BigDog, the world’s most advanced quadruped robot, is being developed to go anywhere a soldier on foot can go. With a load capacity of 340 pounds, the eerily lifelike robot is on its way to becoming the modern equivalent of a pack mule. Unlike its flesh-and-blood model, however, BigDog is always amenable to human direction. Click here to see him in action.

Thinking about mules puts me in mind of William Faulkner’s last novel, The Reivers, set in small-town Mississippi in 1905. It’s the story of 11-year-old Lucius Priest whose grandfather owns one of the town’s few automobiles.

When his family attends an out-of-town funeral, Lucius is hoodwinked by roguish livery stable hand Boon Hogganbeck into a trip in Grandfather Priest’s auto, along with Ned McCaslin, another stable hand. During the escapade, they pay dearly to be pulled through Hell Creek bottom by a mercenary farmer and his mule team; trade the auto for a suspect racehorse; and lodge at Miss Reba’s brothel in Memphis.

The adventure culminates in a horse race engineered by Ned, who once owned a mule never beaten in a match race. Ned is confident that he can make the bartered horse a winner because of his success with the mule. His measure of intelligence, which he is inspired to share with Boon, is reminiscent of the comic genius and plumb logic of Mark Twain:

“A mule which will gallop for a half-mile in the single direction elected by its rider even one time becomes a neighborhood legend; one that will do it consistently time after time is an incredible phenomenon,” Ned tells Boon Hogganbeck. “Because, unlike a horse, a mule is far too intelligent to break its heart for glory running around the rim of a mile-long saucer.

“In fact, I rate mules second only to rats in intelligence, the mule followed in order by cats, dogs, and horses last–assuming of course that you accept my definition of intelligence: which is the ability to cope with environment: which means to accept environment yet still retain something of personal liberty.

“The rat of course I rate first. He lives in your house without helping you to buy it or build it or repair it or keep the taxes paid; he eats what you eat without helping you raise or buy it or even haul it into the house; you cannot get rid of him; were he not a cannibal, he would have long since inherited the earth.

“The cat is third, with some of the same qualities but a weaker, punier creature; he neither toils not spins, he is a parasite on you but he does not love you; he would die, cease to exist, vanish from the earth (I mean, in his so-called domestic form) but so far he has not had to.

“There is a fable, Chinese I think, literally I am sure: of a period on earth when the dominant creatures were cats: who after ages of trying to cope with the anguishes of mortality — famine, plague, war injustice, folly, greed — in a word, civilized government — convened a congress of the wisest cat philosophers to see if anything could be done: who after long deliberation agreed that the dilemma, the problems themselves were insoluble and the only practical solution was to give it up, relinquish, abdicate, by selecting from among the lesser creatures a species, race optimistic enough to believe that the mortal predicament could be solved and ignorant enough never to learn better. Which is why the cat lives with you, is completely dependent on you for food and shelter but lifts no paw for you and loves you not; in a word, why your cat looks at you the way it does.

------------------------------------------------------------------------

- Description of the task -
Reproduce word for word everything in the text about BigDog and The Reivers from "BigDog, the world’s" down to "town’s few automobiles.".

------------------------------------------------------------------------

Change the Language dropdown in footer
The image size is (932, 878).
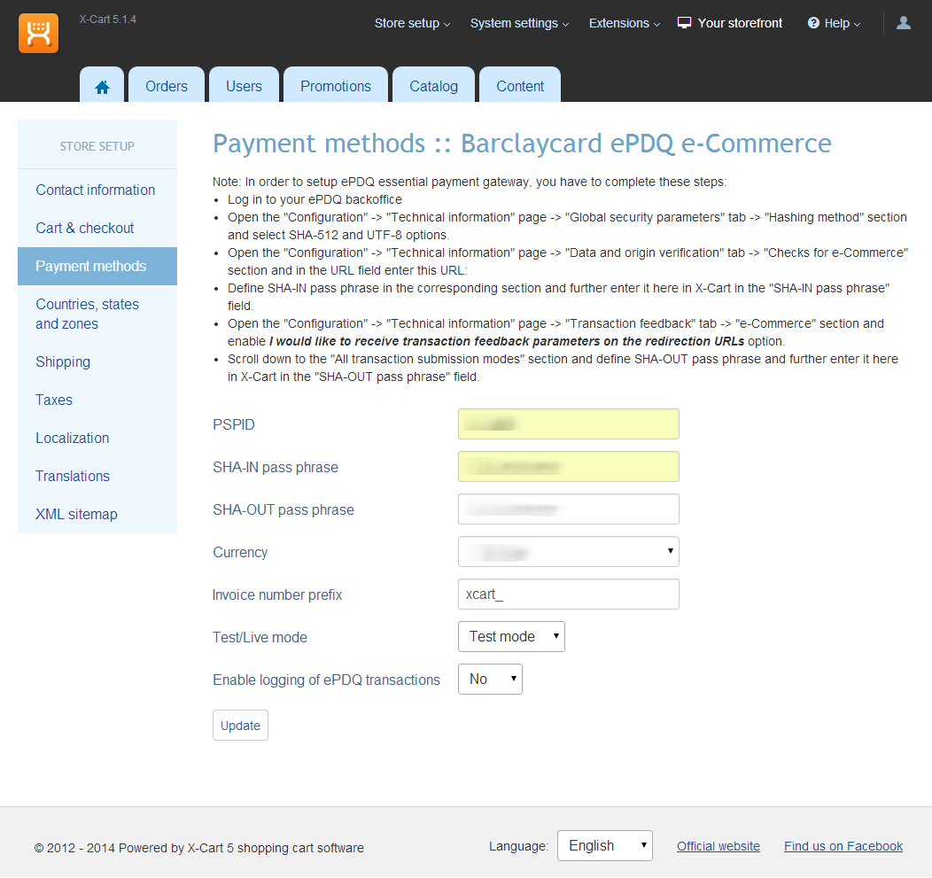pos(604,846)
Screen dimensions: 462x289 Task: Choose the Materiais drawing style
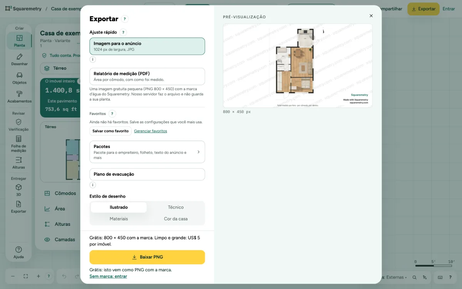(x=119, y=219)
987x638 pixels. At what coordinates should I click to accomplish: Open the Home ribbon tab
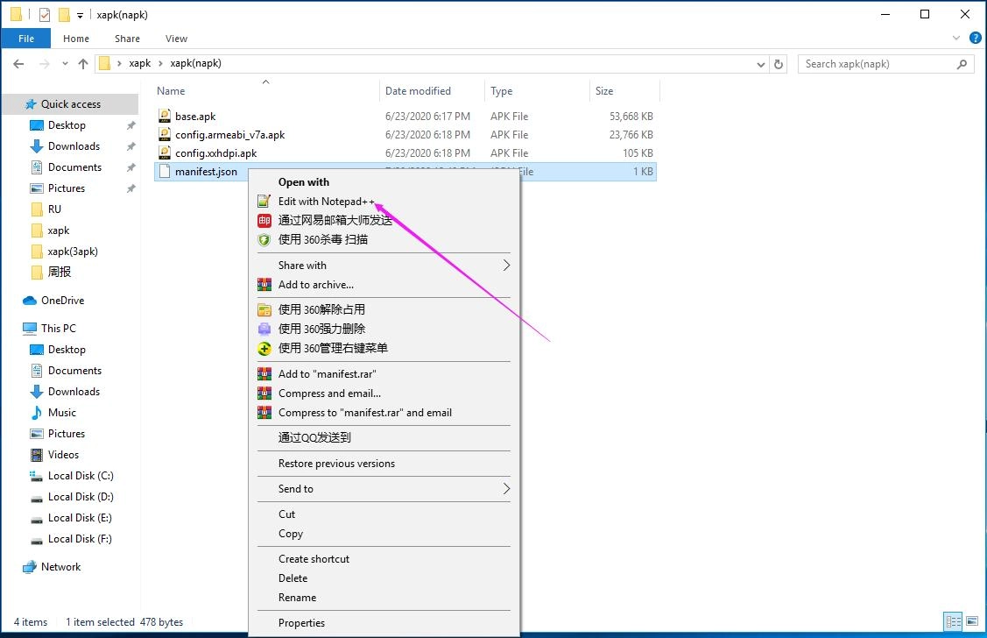click(x=75, y=39)
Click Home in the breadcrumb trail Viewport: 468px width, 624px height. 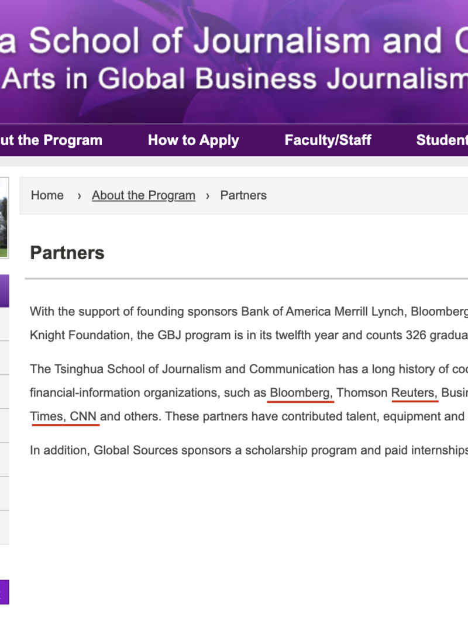[47, 195]
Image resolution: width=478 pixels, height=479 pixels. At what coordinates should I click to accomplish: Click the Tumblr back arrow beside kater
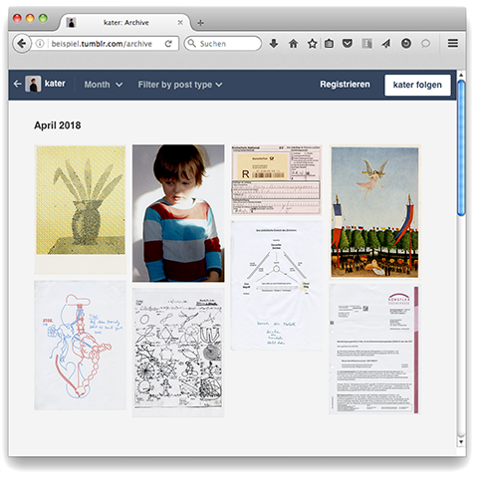click(17, 84)
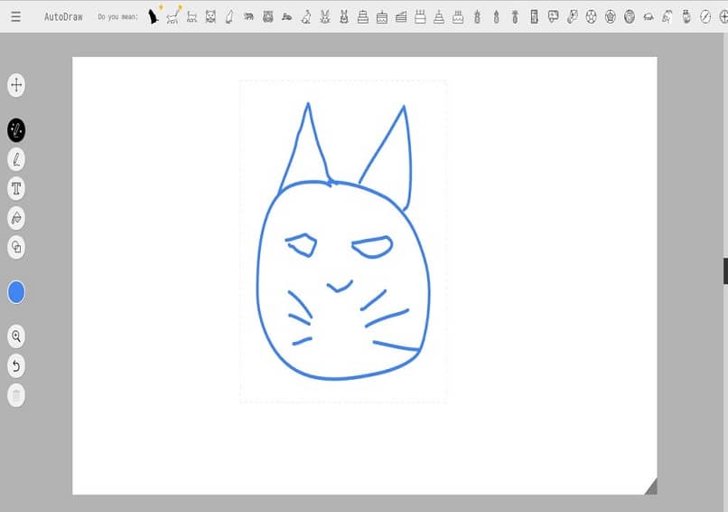Undo the last stroke
The width and height of the screenshot is (728, 512).
[16, 365]
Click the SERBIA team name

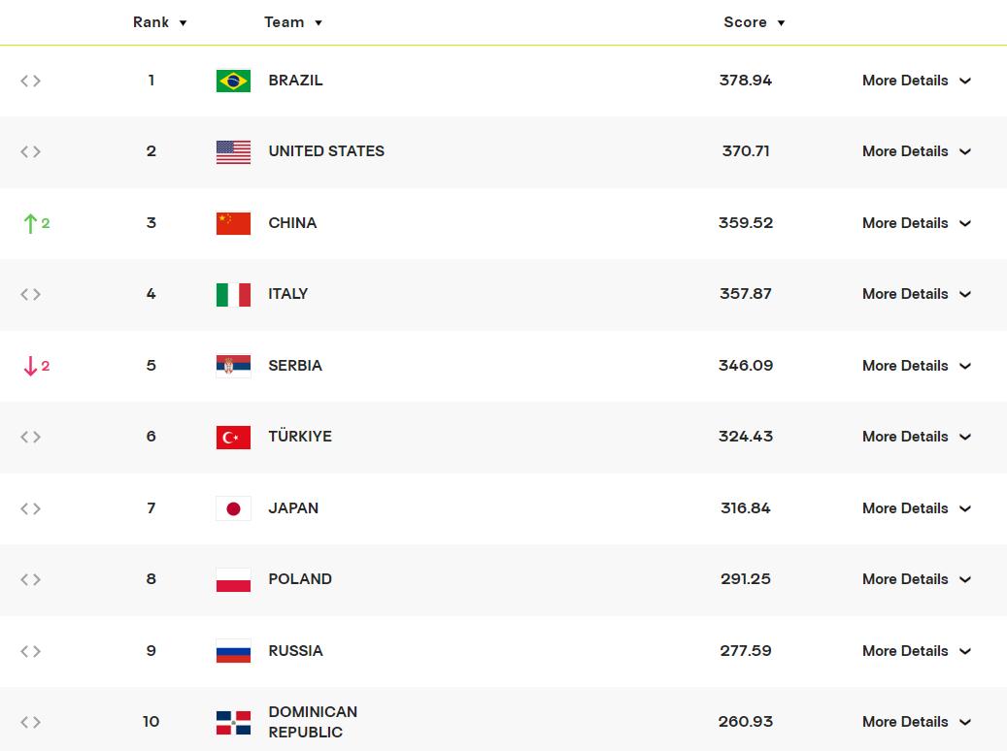click(x=295, y=366)
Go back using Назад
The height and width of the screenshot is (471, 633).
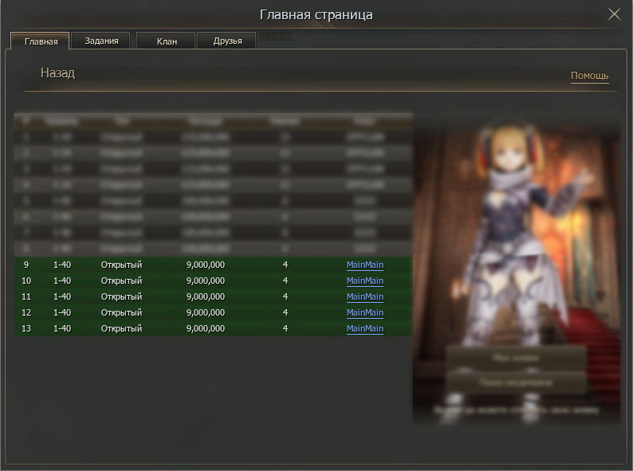[x=57, y=73]
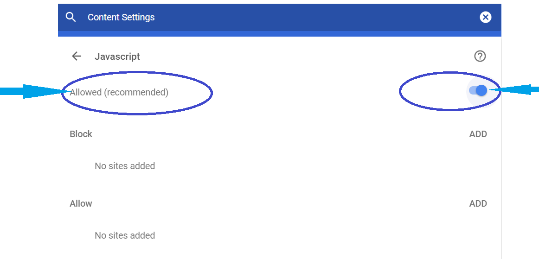Image resolution: width=539 pixels, height=259 pixels.
Task: Open help via the question mark icon
Action: [480, 56]
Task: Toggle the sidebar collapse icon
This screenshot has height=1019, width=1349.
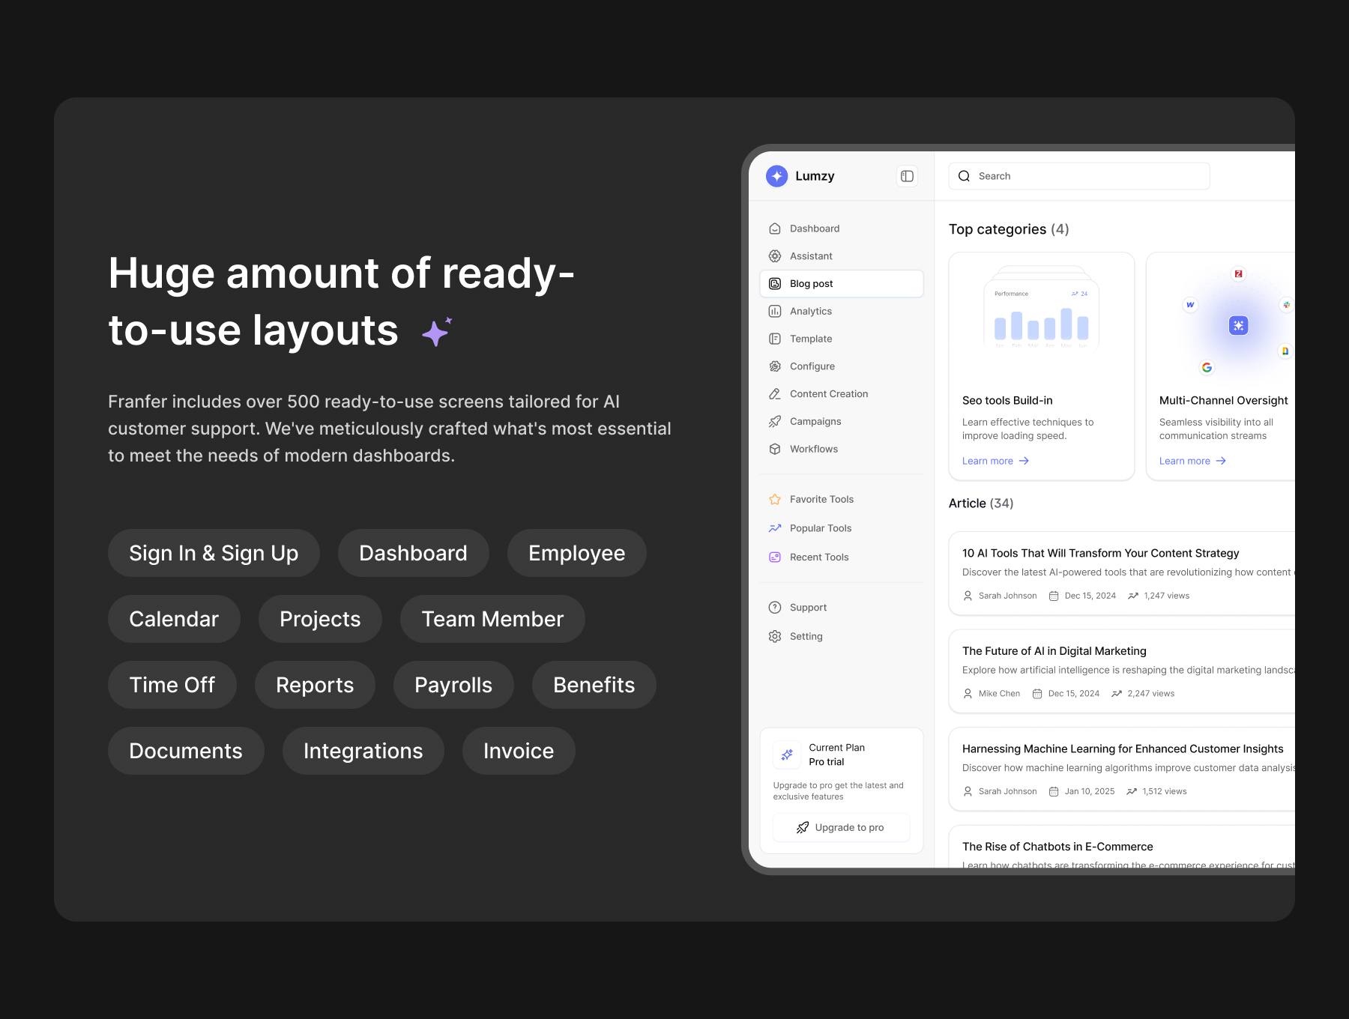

------------------------------------------------------------------------

- Answer section -
BigDog, the world’s most advanced quadruped robot, is being developed to go anywhere a soldier on foot can go. With a load capacity of 340 pounds, the eerily lifelike robot is on its way to becoming the modern equivalent of a pack mule. Unlike its flesh-and-blood model, however, BigDog is always amenable to human direction. Click here to see him in action.

Thinking about mules puts me in mind of William Faulkner’s last novel, The Reivers, set in small-town Mississippi in 1905. It’s the story of 11-year-old Lucius Priest whose grandfather owns one of the town’s few automobiles.